Although the above discussed patents are believed to be the most pertinent with respect to the present invention, still other examples of various product dispensers are shown in U.S. Pat. Nos. 2,001,819, 3,164,303, 4,366,919, 4,371,094, 4,676,657, 4,691,845, 4,735,509, 4,799,801, 4,826,047, 4,834,714, 4,941,751, 5,058,770, 5,065,906 and 5,139,171.
Although many of these prior art dual product dispensers perform satisfactory for their intended dispensing purpose, many of these dispensers are difficult to easily fill the two separate chambers with the two distinct products, while maintaining complete separation of two products from each other. Likewise, certain of these prior art dispensers are relatively expensive, especially when the dispenser is intended to be mass produced in large quantities. Thus a savings of only a few cents per dispenser over similar prior art dispensers will result in a cost savings and competitive advantage.
Objectives of the invention include providing an improved dual product dispenser which increases the effectiveness and ease of filling a pair of chambers with two separate chemically active products and subsequently discharging the two products in a predetermined relationship generally simultaneously, for subsequent joining and mixing in a discharge nozzle, in a simple and inexpensive device.
A further objective of the invention is to provide such a dispenser in which a single force when applied on one of the chambers will synchronously dispense the two flowable products from their respective chambers in the desired amounts, whereupon the products are joined, preferably at the inlet end of a static mixer nozzle which is attached to the dispenser.

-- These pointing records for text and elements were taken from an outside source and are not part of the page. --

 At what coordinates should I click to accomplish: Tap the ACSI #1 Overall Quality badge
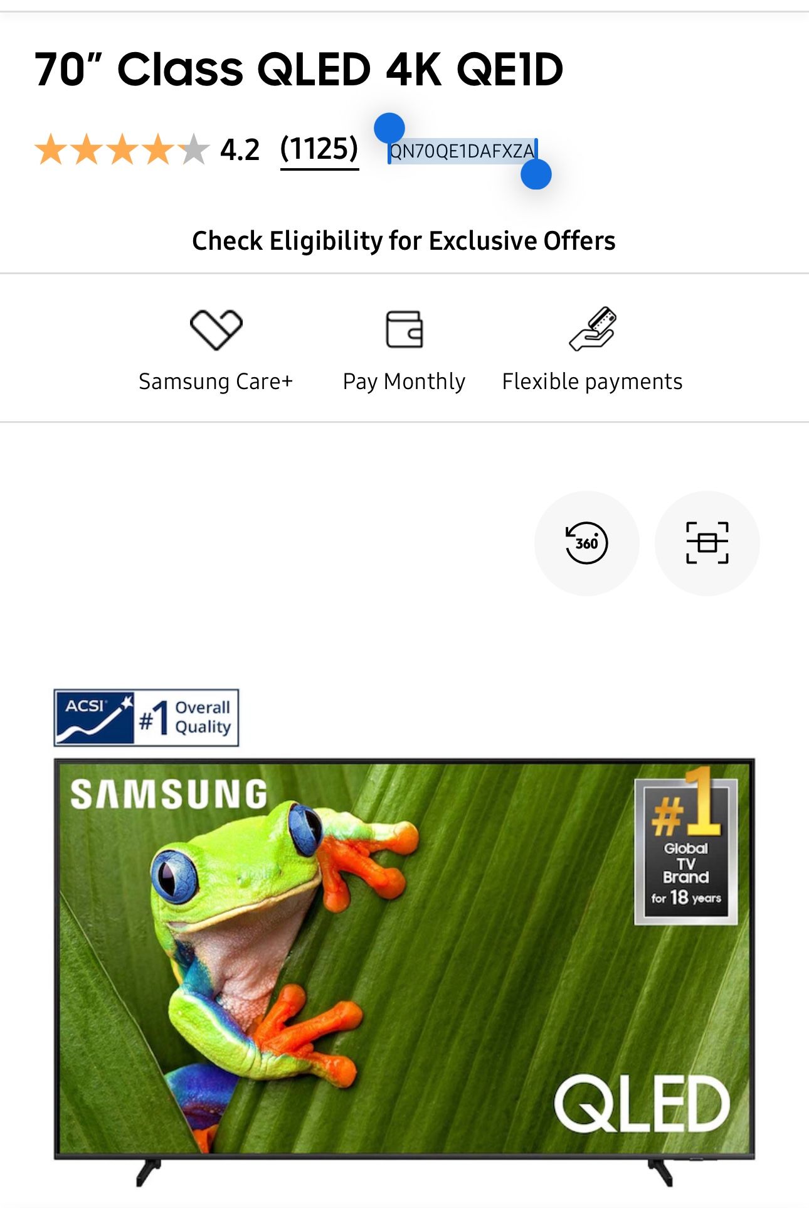point(146,718)
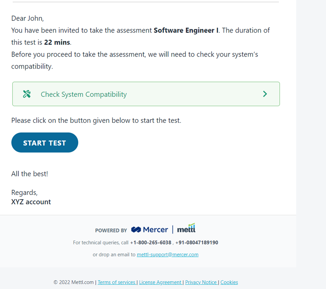Open Terms of services link
This screenshot has height=289, width=326.
click(x=117, y=282)
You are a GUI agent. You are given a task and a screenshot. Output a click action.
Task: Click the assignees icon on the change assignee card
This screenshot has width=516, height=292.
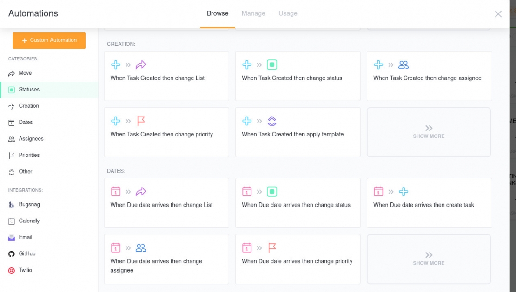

A still further objective is to provide such a product dispenser which creates a partial vacuum between a pair of pistons within the dispenser when dispensing the two products therefrom, in order to provide a "suck back" feature upon stopping of the applied dispensing force, to reduce dripping and unwanted discharge of the product remaining in the discharge nozzle.

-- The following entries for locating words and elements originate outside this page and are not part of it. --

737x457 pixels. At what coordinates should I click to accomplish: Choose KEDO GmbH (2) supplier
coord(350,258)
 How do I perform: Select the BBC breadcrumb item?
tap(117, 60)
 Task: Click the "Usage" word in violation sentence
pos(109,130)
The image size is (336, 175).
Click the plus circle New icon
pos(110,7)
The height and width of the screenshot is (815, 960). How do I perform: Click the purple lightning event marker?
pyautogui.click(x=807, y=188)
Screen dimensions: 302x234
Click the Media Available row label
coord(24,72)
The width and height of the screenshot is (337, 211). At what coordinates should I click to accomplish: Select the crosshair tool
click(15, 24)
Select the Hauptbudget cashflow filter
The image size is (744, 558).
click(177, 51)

Another objective is to provide such a dispenser which contains an elongated post which extends into a delivery tube located within the dispenser in order to eliminate most of the free volume inside one of the chambers at the start of filling the chambers with products enabling the chambers to be pressure filled generally simultaneously without worrying about any residual pressure due to air compression within the free volume of one of the chambers.

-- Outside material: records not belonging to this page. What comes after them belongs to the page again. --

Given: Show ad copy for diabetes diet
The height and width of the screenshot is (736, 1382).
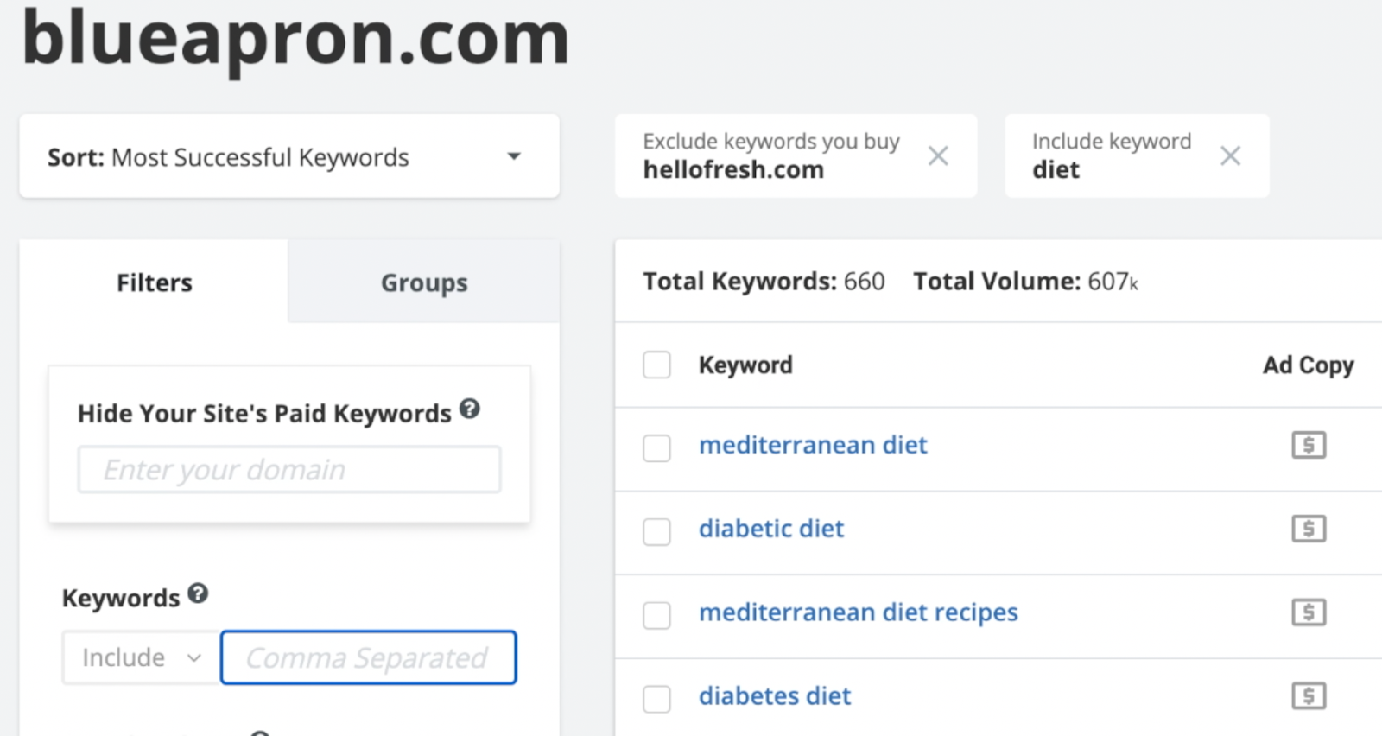Looking at the screenshot, I should point(1309,696).
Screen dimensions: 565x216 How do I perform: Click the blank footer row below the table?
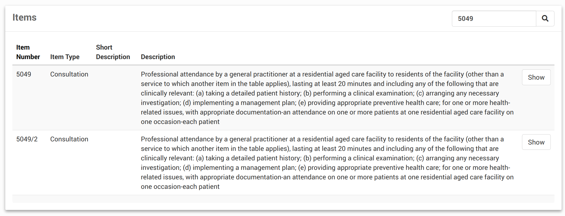point(283,199)
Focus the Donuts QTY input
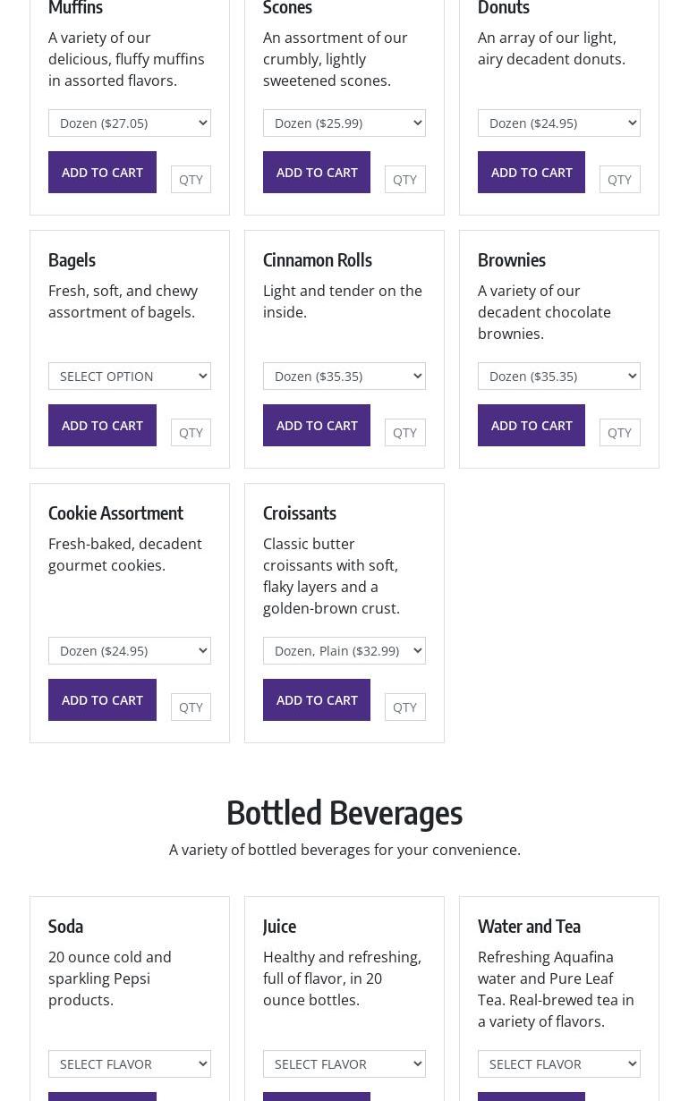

Another objective is to provide such a dual dispenser which uses such an elongated post in order to reduce the amount of product left in the dispenser after the discharge pistons have reached their maximum limit, thereby reducing the cost of the dispenser product.
These objectives and advantages are obtained by the dual product dispenser of the invention, the general nature of which may be stated as including first and second chambers having hollow interiors, each of said chambers having a piston for discharging a first and a second product respectively, from the interiors of said chambers; said second chamber being slidably mounted within the interior of the first chamber wherein movement of the second chamber effects synchronous movement of both pistons with respect to their respective chambers for discharging the products therefrom; each of said chambers having an exit port through which the respective products are discharged upon movement of the second chamber into the first chamber; a product delivery tube extending through the interior of the first chamber, said delivery tube having a first open end communicating with the interior of the second chamber and a second open end providing the exit port for said second chamber; and an elongated post mounted on the second chamber moveable into the delivery tube of the first chamber upon movement of the second chamber into said first chamber.